Paisagem na janela

Outro dia ao caminhar no parque, não consegui perceber nada do que acontecia ao meu redor, mal comecei e já tinha encerrado o percurso que sempre faço, quando dei por mim já estava no carro indo para casa. Não vi o céu azul, as flores, os pássaros, as pessoas, enfim nada, só meu corpo estava caminhando, minha mente estava longe.

Quando vou caminhar feliz e com o coração cheio de gratidão, além de estar sorrindo com os lábios, sorrio com os olhos também. Vejo o quanto o céu de Brasília é lindo, as árvores estão bem verdes por causa das chuvas, e vejo as pessoas, de vários tipos, sozinhas, acompanhadas de amigos, casais, namorados, cachorros ou bebês, mas que sorriem ao me ver sorrindo, várias pessoas me cumprimentam com um oi, com um sorriso ou com um aceno de mão.

Quantas vezes estamos com uma venda nos olhos que não nos permite ver nada e que nos cega para os acontecimentos que estão a nossa volta.

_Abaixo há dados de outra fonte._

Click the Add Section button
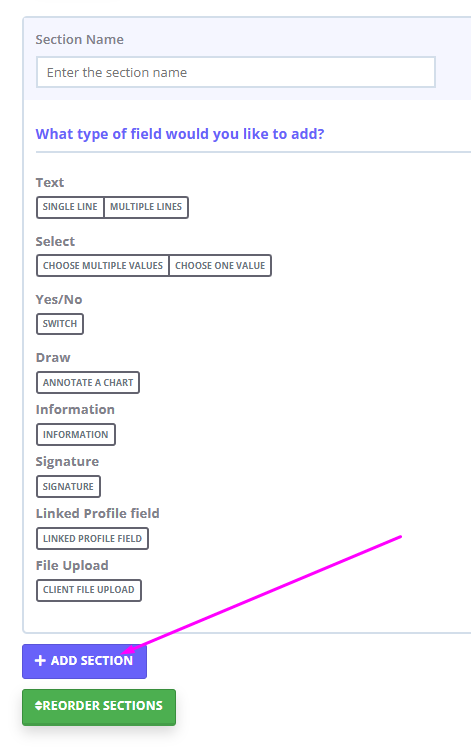This screenshot has height=748, width=471. pos(84,661)
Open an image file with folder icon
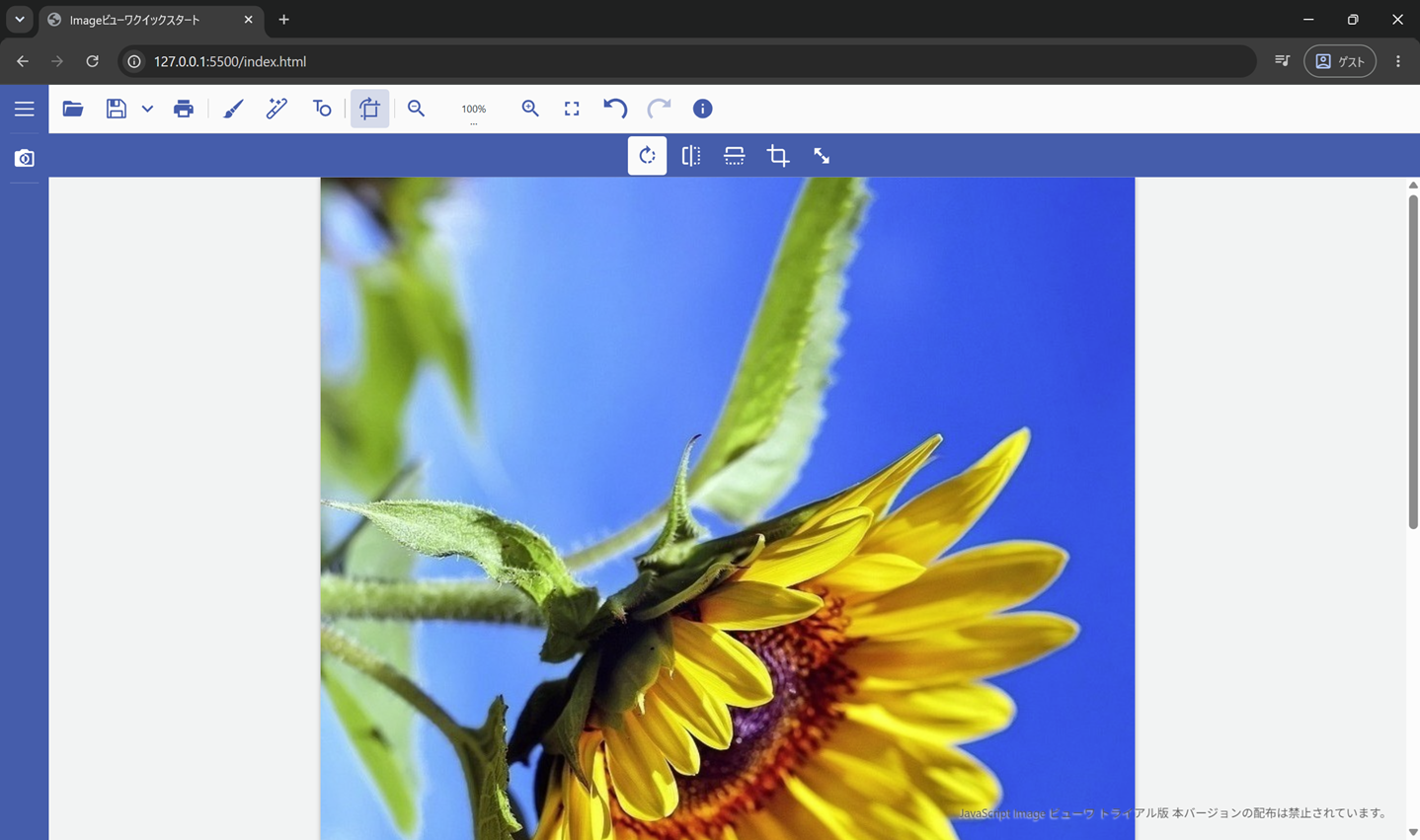The width and height of the screenshot is (1420, 840). coord(73,109)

Deixamos nos levar por nossos sentimentos, nosso estado de espírito temporário, que não nos permite ver a beleza das coisas e das pessoas.

Quanto perdemos por estarmos nervosos, irritados ou preocupados demais a ponto de não vermos as coisas como elas realmente são. As belas paisagens pela janela do carro que passam sem serem percebidas. As amizades que não são feitas por falta de um simples oi. Um sorriso que perdemos de ver por sequer olharmos para as pessoas.

As perdas, só as percebemos quando já se foram, pois quando estamos no olho do furacão não conseguimos pensar em nada, os momentos vão passando, vão se perdendo e quando percebemos já é tarde demais, não tem como voltar.

Quantas vezes já disseram para você, como está metido, passei por você e nem me cumprimentou, mas seus pensamentos estavam tão longe que não conseguiu ver além de seus próprios pés.

Quantas vezes ao fazer o mesmo caminho percebeu que tal coisa estava ali, que sempre esteve ali, mas que nunca tinha visto.

Nós gostamos muito de viajar de carro, fazíamos várias vezes ao ano o percurso de 420km de Campo Grande-MS a Corumbá-MS, já vivi os dois momentos durante o percurso. Já vi pássaros, animais na pista, as fazendas ao longe, os morros, o ninho do tuiuiú, o rio Paraguai, conversava, ria, curtia a viagem. E também em outros momentos não via nada, quando menos percebia já estava em Corumbá, ficava o tempo todo olhando para o relógio, desejando que o tempo passasse rapidamente e chegássemos logo, é obvio que quando isso acontecia chegava toda dolorida, com os ombros pesados.

Conscientes ou não, decidimos como vai ser, se vamos ou não aproveitar a paisagem na janela.

Respire fundo e simplesmente sinta, quanta coisa perdemos por falta de presença. Quantos sorrisos, olhares, carinhos perdemos por não conseguirmos ver o que está a nossa frente. Que esse ano que está apenas começando, possamos aproveitar mais os pequenos momentos de nossa vida!